* _EXERCISE DIRECTIONS_
Reproduce the data verbatim, starting at the line containing "How do I perform: Click the 3.8" and ending at the line containing "pyautogui.click(x=870, y=319)", both lines included.
####
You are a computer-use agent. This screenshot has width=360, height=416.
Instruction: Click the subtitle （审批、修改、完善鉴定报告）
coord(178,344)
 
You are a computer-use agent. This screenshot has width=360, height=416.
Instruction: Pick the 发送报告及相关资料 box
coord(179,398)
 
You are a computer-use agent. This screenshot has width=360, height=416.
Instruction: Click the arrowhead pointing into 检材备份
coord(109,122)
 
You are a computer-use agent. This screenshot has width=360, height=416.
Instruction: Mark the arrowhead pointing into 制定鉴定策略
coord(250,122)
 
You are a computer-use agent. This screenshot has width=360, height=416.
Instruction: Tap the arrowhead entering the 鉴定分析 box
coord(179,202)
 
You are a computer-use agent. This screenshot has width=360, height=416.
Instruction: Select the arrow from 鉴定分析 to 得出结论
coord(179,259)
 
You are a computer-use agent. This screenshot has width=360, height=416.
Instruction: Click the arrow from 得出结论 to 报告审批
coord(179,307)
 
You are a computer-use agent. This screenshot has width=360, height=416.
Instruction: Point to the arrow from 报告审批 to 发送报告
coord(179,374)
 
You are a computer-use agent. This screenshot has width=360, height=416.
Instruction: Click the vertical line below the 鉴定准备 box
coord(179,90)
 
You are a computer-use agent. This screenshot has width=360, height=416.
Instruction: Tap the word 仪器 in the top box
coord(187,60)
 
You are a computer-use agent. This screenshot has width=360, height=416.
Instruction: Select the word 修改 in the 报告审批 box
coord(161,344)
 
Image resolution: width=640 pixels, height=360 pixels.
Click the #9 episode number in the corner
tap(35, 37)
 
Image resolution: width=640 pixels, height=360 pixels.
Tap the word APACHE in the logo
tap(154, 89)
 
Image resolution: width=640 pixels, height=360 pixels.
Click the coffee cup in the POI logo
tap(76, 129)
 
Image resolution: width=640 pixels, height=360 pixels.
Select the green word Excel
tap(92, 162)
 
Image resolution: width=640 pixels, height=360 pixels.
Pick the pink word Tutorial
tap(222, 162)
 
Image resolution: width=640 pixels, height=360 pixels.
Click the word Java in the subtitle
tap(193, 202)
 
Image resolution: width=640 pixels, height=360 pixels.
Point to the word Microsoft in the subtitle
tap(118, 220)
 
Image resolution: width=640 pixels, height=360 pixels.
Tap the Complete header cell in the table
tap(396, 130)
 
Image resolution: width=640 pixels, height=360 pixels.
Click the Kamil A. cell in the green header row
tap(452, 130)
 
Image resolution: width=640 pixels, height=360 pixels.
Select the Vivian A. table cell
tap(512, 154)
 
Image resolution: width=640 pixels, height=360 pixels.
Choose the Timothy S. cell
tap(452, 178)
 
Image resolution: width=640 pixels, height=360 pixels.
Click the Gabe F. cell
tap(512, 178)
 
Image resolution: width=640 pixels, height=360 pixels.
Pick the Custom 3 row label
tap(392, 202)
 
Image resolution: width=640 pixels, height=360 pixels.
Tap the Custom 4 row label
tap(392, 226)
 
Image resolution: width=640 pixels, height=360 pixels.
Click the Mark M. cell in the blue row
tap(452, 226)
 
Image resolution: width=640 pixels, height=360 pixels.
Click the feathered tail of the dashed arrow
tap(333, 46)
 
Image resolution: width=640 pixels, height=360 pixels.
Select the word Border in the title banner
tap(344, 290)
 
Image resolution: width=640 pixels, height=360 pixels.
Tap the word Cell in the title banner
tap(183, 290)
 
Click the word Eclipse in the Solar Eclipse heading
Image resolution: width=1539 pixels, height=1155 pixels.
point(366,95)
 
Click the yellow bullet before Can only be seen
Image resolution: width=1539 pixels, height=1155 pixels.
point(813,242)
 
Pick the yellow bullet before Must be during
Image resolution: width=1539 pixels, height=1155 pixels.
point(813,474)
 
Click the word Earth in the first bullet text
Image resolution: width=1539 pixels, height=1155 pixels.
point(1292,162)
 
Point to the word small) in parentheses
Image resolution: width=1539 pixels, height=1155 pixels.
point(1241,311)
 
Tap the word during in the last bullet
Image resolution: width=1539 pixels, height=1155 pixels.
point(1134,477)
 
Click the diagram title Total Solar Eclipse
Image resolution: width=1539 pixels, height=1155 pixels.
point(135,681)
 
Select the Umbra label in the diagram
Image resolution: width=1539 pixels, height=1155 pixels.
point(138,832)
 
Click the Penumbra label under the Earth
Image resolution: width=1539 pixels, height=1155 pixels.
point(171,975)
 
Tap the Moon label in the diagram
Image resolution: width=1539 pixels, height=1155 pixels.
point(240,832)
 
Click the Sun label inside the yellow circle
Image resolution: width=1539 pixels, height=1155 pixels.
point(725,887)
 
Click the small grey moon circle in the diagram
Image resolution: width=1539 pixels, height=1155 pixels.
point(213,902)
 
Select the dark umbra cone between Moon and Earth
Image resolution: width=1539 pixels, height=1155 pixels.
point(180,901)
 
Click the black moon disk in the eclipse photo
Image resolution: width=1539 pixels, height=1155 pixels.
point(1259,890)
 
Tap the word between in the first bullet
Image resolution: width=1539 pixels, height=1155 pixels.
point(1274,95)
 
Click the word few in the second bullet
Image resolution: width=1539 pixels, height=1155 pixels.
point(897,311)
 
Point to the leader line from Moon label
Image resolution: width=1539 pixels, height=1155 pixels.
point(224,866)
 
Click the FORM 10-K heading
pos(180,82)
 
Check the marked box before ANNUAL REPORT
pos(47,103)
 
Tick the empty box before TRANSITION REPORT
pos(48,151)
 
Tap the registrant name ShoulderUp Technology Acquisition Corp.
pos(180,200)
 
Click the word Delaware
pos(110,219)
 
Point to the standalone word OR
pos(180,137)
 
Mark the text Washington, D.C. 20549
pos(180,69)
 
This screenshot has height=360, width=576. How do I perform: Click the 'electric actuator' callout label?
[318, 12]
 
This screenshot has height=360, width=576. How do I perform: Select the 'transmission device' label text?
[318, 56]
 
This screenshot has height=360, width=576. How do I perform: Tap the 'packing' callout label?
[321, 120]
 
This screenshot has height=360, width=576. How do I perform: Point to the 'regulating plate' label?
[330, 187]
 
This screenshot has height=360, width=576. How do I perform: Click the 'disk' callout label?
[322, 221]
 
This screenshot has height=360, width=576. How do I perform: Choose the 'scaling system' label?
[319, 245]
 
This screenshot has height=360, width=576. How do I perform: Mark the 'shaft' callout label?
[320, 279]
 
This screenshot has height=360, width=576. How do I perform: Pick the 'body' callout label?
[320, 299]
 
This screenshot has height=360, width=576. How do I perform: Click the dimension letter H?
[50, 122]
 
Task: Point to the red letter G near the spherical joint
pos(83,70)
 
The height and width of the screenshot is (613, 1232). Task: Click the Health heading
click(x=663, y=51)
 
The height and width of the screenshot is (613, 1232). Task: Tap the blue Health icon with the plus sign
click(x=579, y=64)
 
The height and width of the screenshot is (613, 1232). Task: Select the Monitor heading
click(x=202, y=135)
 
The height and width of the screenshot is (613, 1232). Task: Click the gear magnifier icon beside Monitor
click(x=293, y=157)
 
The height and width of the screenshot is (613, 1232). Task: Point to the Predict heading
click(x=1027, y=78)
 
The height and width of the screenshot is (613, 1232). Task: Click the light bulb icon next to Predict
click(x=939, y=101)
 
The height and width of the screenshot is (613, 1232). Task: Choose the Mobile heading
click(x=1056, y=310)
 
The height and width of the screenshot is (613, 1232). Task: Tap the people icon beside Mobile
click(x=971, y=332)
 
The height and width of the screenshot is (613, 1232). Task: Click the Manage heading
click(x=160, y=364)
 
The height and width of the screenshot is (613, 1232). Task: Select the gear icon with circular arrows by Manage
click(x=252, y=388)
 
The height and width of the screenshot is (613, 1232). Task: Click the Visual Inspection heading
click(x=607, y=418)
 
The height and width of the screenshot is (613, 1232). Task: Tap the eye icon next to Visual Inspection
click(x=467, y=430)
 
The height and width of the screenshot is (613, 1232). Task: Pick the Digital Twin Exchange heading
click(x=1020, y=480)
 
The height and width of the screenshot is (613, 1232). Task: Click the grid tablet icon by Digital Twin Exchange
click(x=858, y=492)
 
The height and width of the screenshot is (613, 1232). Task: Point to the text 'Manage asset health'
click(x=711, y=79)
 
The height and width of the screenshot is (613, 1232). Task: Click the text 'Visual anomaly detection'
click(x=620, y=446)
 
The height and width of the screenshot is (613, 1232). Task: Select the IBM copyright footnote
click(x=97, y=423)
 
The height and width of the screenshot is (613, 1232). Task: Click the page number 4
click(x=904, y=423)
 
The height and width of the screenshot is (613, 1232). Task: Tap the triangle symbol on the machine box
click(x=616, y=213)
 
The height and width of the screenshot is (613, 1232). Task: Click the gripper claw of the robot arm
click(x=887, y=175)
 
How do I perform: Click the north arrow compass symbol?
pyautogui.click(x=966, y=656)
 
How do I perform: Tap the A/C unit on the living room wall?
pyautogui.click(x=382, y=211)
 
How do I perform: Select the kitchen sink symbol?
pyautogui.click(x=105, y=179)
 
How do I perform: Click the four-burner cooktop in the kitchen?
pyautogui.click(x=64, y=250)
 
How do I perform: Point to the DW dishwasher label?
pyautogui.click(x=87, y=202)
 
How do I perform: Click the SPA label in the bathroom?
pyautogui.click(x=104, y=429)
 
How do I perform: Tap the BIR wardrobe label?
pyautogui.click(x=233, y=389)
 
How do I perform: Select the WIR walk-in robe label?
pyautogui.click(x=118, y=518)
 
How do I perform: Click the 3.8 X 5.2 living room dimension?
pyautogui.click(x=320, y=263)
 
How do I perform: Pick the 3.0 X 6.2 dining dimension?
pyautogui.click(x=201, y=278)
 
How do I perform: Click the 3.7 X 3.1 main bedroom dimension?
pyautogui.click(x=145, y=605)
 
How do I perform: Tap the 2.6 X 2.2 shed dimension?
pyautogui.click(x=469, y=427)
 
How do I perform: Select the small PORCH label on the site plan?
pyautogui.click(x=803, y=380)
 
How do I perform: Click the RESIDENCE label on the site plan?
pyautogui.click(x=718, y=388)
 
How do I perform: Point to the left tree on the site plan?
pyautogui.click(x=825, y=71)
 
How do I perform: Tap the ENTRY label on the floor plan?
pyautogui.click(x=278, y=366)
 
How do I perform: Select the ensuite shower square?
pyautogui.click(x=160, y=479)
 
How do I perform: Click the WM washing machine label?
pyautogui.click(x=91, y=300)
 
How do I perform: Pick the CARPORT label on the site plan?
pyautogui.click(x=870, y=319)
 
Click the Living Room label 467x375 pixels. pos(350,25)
####
* _IN RESPONSE_
How do I perform: Click the 3.8 X 5.2 living room dimension?
pyautogui.click(x=320, y=263)
 
How do I perform: Pick the 3.0 X 6.2 dining dimension?
pyautogui.click(x=201, y=278)
 
How do I perform: Click the 3.7 X 3.1 main bedroom dimension?
pyautogui.click(x=145, y=605)
 
How do I perform: Tap the 2.6 X 2.2 shed dimension?
pyautogui.click(x=469, y=427)
 
How do I perform: Select the small PORCH label on the site plan?
pyautogui.click(x=803, y=380)
 
How do I perform: Click the RESIDENCE label on the site plan?
pyautogui.click(x=718, y=388)
 
How do I perform: Point to the left tree on the site plan?
pyautogui.click(x=825, y=71)
 
How do I perform: Tap the ENTRY label on the floor plan?
pyautogui.click(x=278, y=366)
 
How do I perform: Select the ensuite shower square?
pyautogui.click(x=160, y=479)
 
How do I perform: Click the WM washing machine label?
pyautogui.click(x=91, y=300)
 
How do I perform: Pick the CARPORT label on the site plan?
pyautogui.click(x=870, y=319)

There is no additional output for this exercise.